Over seven years in the 1980s, he compared nine different trellising systems for growing raisins. Andris described which features improved yield and which ones improved quality, then let growers decide which trellis was best for their needs, said Manuel Medeiros, a raisin grape grower in Caruthers.

Bill Chandler, Selma tree fruit and grape grower, has known Andris since he became a farm advisor.

"I knew I could always ask Harry about nutrition or anything. I was interested in reducing thinning costs in tree fruit so he did research on some oils. He was accessible and very responsive," Chandler said.

In the 1990s Andris developed a technique using metalized plastic film to reflect sunlight from the orchard floor into the tree to enhance color in tree fruit -- apples, nectarines, peaches, mangoes, plums and even blueberries.
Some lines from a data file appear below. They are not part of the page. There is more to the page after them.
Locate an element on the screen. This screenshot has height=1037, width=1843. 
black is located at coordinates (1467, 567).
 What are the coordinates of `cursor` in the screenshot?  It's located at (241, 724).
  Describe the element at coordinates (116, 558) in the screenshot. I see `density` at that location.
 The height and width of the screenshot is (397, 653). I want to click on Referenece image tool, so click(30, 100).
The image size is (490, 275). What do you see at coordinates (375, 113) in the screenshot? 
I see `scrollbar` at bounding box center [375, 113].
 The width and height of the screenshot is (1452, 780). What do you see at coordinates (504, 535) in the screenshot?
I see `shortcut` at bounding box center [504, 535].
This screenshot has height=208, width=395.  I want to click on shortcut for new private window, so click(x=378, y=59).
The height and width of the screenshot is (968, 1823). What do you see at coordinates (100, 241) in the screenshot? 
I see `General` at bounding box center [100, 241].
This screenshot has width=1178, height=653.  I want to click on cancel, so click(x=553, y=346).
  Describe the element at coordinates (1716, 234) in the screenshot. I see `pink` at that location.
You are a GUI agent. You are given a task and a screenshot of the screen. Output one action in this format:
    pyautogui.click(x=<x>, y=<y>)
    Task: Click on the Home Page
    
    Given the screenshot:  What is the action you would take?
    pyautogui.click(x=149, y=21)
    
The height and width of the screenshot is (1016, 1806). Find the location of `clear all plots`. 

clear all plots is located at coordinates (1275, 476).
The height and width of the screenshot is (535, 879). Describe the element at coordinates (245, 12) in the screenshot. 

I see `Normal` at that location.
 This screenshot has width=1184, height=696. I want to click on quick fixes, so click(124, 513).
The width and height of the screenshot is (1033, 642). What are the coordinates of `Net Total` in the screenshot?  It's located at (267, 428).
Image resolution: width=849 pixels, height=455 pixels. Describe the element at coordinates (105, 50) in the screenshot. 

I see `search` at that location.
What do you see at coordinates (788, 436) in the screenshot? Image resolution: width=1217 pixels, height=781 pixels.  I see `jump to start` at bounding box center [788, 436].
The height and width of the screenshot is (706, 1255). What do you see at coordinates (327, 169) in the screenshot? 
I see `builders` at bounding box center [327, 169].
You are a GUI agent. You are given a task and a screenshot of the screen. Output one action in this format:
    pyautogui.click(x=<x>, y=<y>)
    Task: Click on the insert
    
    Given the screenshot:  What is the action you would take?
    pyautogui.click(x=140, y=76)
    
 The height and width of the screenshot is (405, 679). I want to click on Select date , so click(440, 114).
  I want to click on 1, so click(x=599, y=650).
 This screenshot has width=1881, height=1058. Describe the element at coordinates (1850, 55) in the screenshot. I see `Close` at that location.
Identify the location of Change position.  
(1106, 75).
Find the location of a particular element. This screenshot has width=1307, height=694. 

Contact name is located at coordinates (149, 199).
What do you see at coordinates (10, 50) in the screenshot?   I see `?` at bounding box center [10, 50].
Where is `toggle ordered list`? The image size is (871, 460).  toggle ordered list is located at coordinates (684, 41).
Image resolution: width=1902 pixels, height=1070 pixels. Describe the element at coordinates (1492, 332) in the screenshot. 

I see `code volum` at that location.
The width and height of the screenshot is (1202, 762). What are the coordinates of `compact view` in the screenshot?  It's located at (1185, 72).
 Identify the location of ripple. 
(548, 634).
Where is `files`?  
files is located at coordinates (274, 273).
When he tested the reflective material in an apple orchard, "within four days of putting it down, you could see a color change," Andris said.

"That was a fun project," Andris said, recalling how he started with household aluminum foil before refining the material into a new product that local agricultural specialty firms could sell. "This technique was so successful that it was accepted and used worldwide within four years of its introduction at a Fresno County apple meeting."

"Harry is an example of how ag extension is a big asset because he was extending knowledge," Chandler said of UC Cooperative Extension. "Big corporate farms can hire their specialists, but a lot of agriculture is made up of small farms and family farms. Ag extension is a big help to us all."

Andris has been granted emeritus status by the university, but his first task is to finish remodeling his home, which is located in the Sierra foothills town of Friant. He and his wife, Darlene, have invested a great deal of time and energy over the past five years to turn the house that had sat empty and abandoned for 11 years into a showcase.